## Written exercise A
Condense the paragraph from the passage about Lloyd Mattingly's architectural replicas that begins "Unlike the familiar miniature towns" into a shorter version that keeps its main facts.

## Excerpted passage
=====

Lloyd “Hog” Mattingly (1923-2003) lived in Lebanon Junction in Bullitt County, Kentucky, and spent his working career as a brake repairman for the L&N Railroad.  In 1970, in his spare time, he began creating architectural replicas made of paint, wood, and other simple materials. After he retired from the railroad in 1981, he began working full-time from his home workshop.  “He got up early in the morning just like it was a place of business,” said his wife Julie in 1991.  “The only place he was really happy was when he was out there.  Sometimes when he got something on his mind, he got up in the middle of the night to work on it.” For nearly 30 years, Mattingly showed his work at heritage fairs and in local businesses and libraries in Bullitt County. 

 

For Mattingly, creating the architectural models was an extension of his childhood. “It is something I carried over from boyhood days.  I used to like to make things.  All of us boys did,” Mattingly said.  “When I was a boy, if you wanted a toy you had to make it yourself.  We had just about anything to play with though.” In 1982, inspired by these childhood memories, Mattingly built more than 20 miniature replicas of historic buildings in the town of Lebanon Junction as they looked when he was a child.  “My memories were catching up with me,” Mattingly said before his death in 2003.  “I had to make the miniatures.  Most of the stuff I make is old because that’s what I remember.  I’m an old man. This modern stuff I don’t know nothing about.”  

 

Unlike the familiar miniature towns created for model trains, Mattingly’s Lebanon Junction is not meant to simulate or recreate life with blinking lights, faux trees, and tiny people. Instead, Mattingly’s stark model buildings are like symbols and containers for memories. They undoubtedly house the people that populate his memories and the experiences he shared with them. They remind us of how physical places can be associated with our past and permeate the present.

=====

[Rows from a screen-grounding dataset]
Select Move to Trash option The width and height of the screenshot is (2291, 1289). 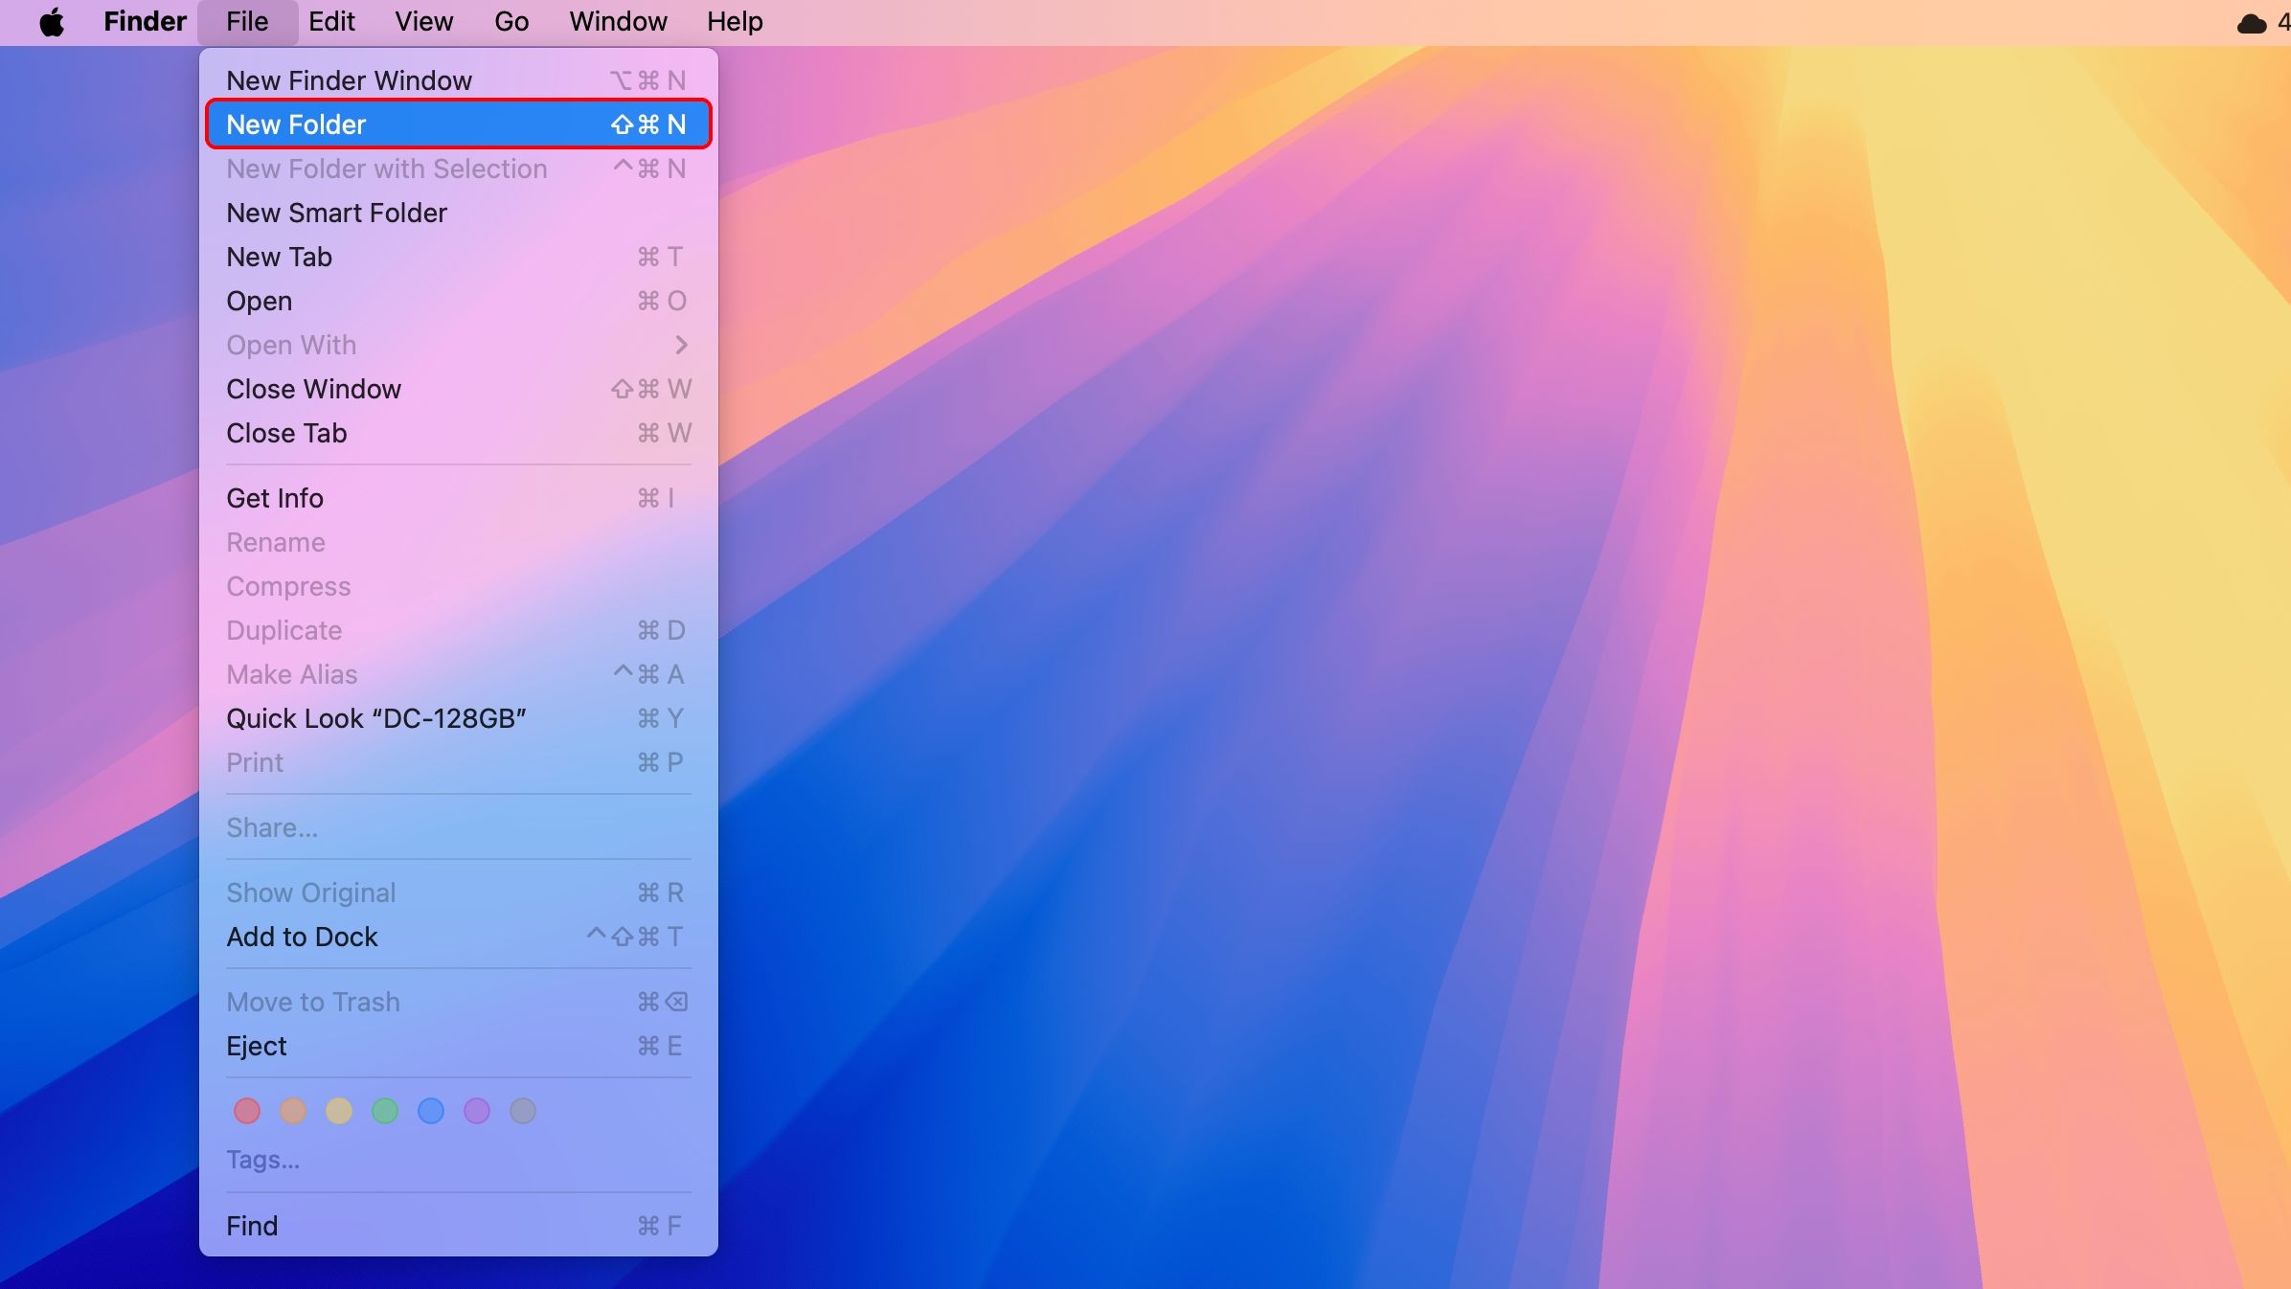[311, 1001]
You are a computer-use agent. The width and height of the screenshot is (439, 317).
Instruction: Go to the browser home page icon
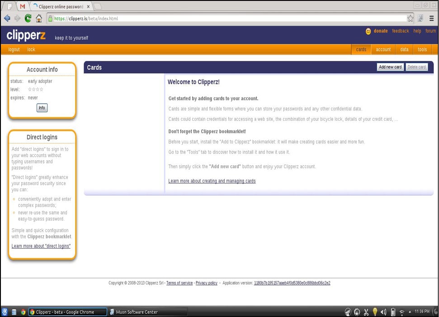39,19
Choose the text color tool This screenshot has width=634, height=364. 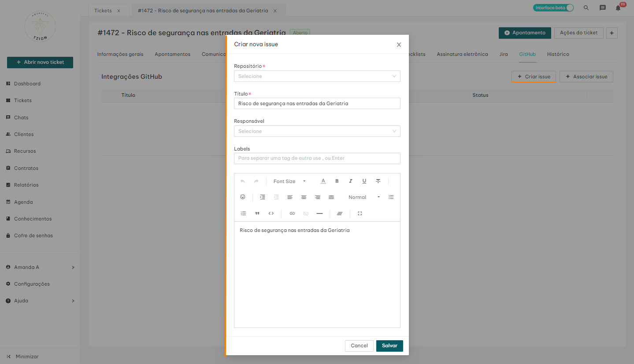tap(323, 181)
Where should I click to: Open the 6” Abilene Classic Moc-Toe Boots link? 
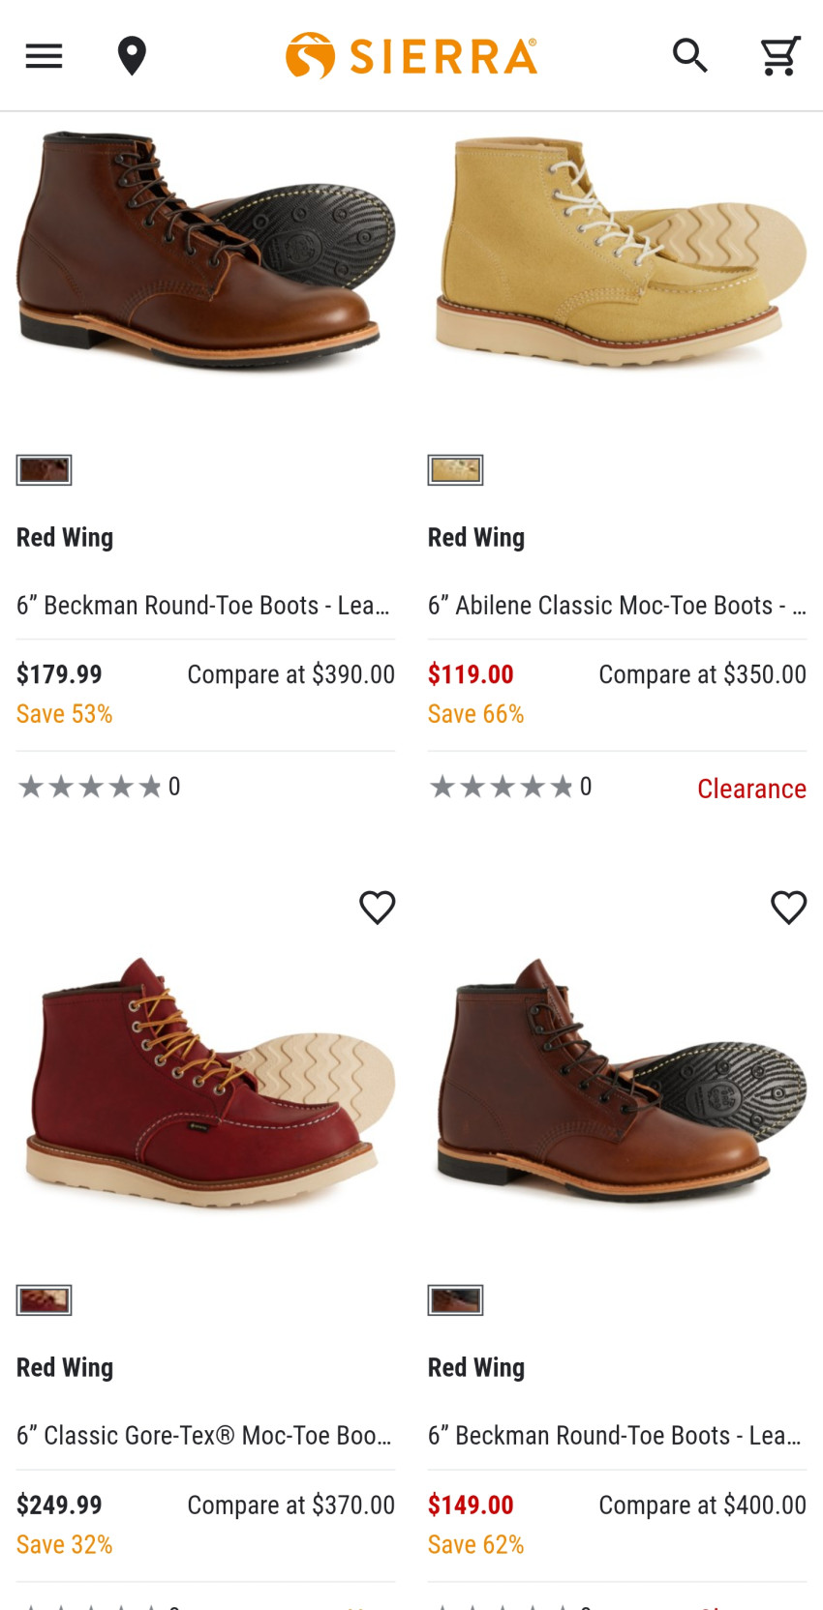coord(616,606)
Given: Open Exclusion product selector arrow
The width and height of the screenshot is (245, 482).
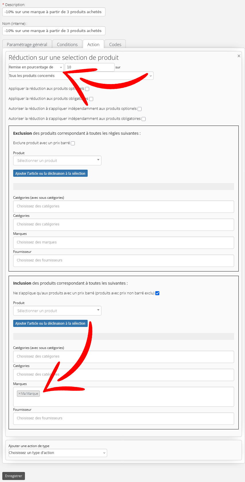Looking at the screenshot, I should [98, 160].

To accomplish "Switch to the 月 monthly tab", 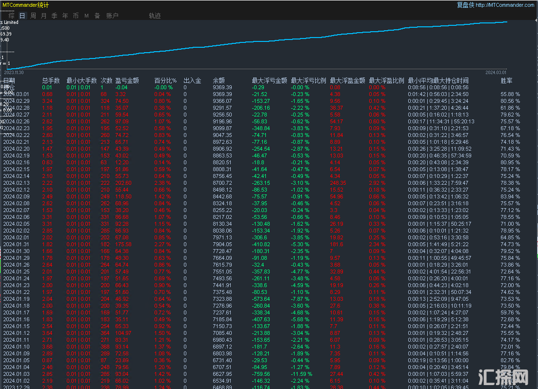I will point(44,16).
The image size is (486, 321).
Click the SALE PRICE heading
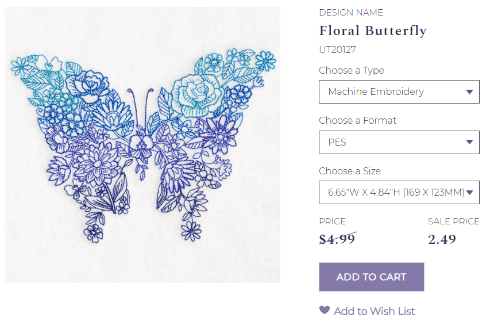click(453, 221)
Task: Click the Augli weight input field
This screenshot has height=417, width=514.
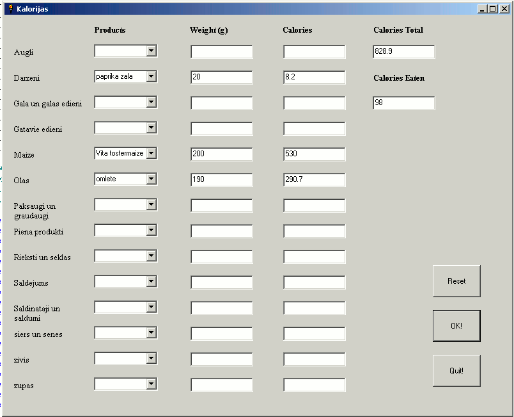Action: coord(221,52)
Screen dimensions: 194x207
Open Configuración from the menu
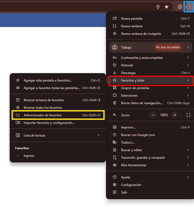pos(131,185)
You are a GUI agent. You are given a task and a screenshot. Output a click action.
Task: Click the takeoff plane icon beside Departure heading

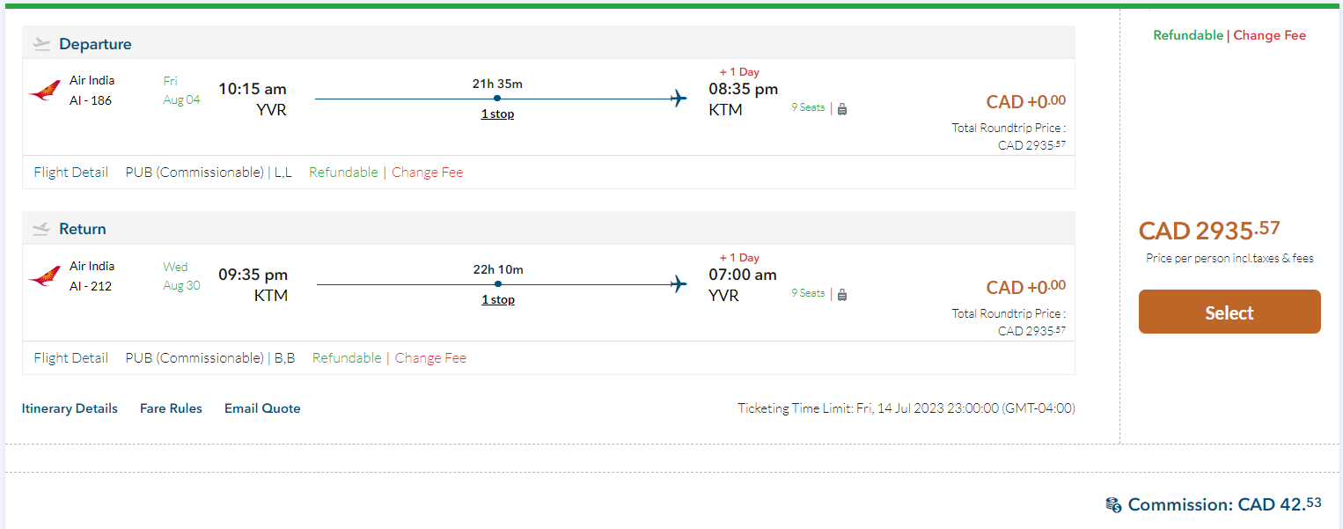41,44
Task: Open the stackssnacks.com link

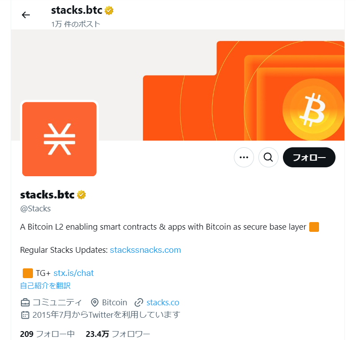Action: (145, 250)
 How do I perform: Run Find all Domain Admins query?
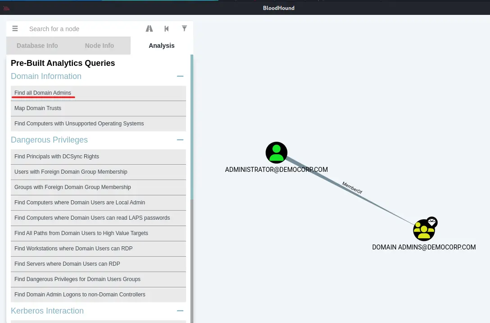click(x=43, y=93)
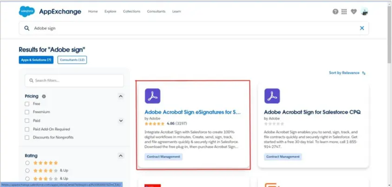
Task: Select the five-star rating radio button
Action: pos(27,163)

=====

## Written exercise B
In the records, take the lines starting at the one containing "Screen dimensions: 194x207" and ending at the one containing "Action: (145, 250)", and switch "link" to "hyperlink". Reproduce only those lines with nothing else altered, leaving out the pictures.

## Answer A
Mattingly's Lebanon Junction is not like the miniature towns made for model trains. It does not try to recreate life with blinking lights, faux trees, or tiny people. His stark model buildings act as symbols and containers for memories, holding the people and experiences he remembered. They show how physical places can be tied to our past and permeate the present.

## Answer B
Screen dimensions: 194x207
Open Configuración from the menu
pos(131,185)
You are a GUI agent. You are given a task and a screenshot. Output a click action.
Task: Click the takeoff plane icon beside Departure heading

41,44
Task: Open the stackssnacks.com hyperlink

Action: (145, 250)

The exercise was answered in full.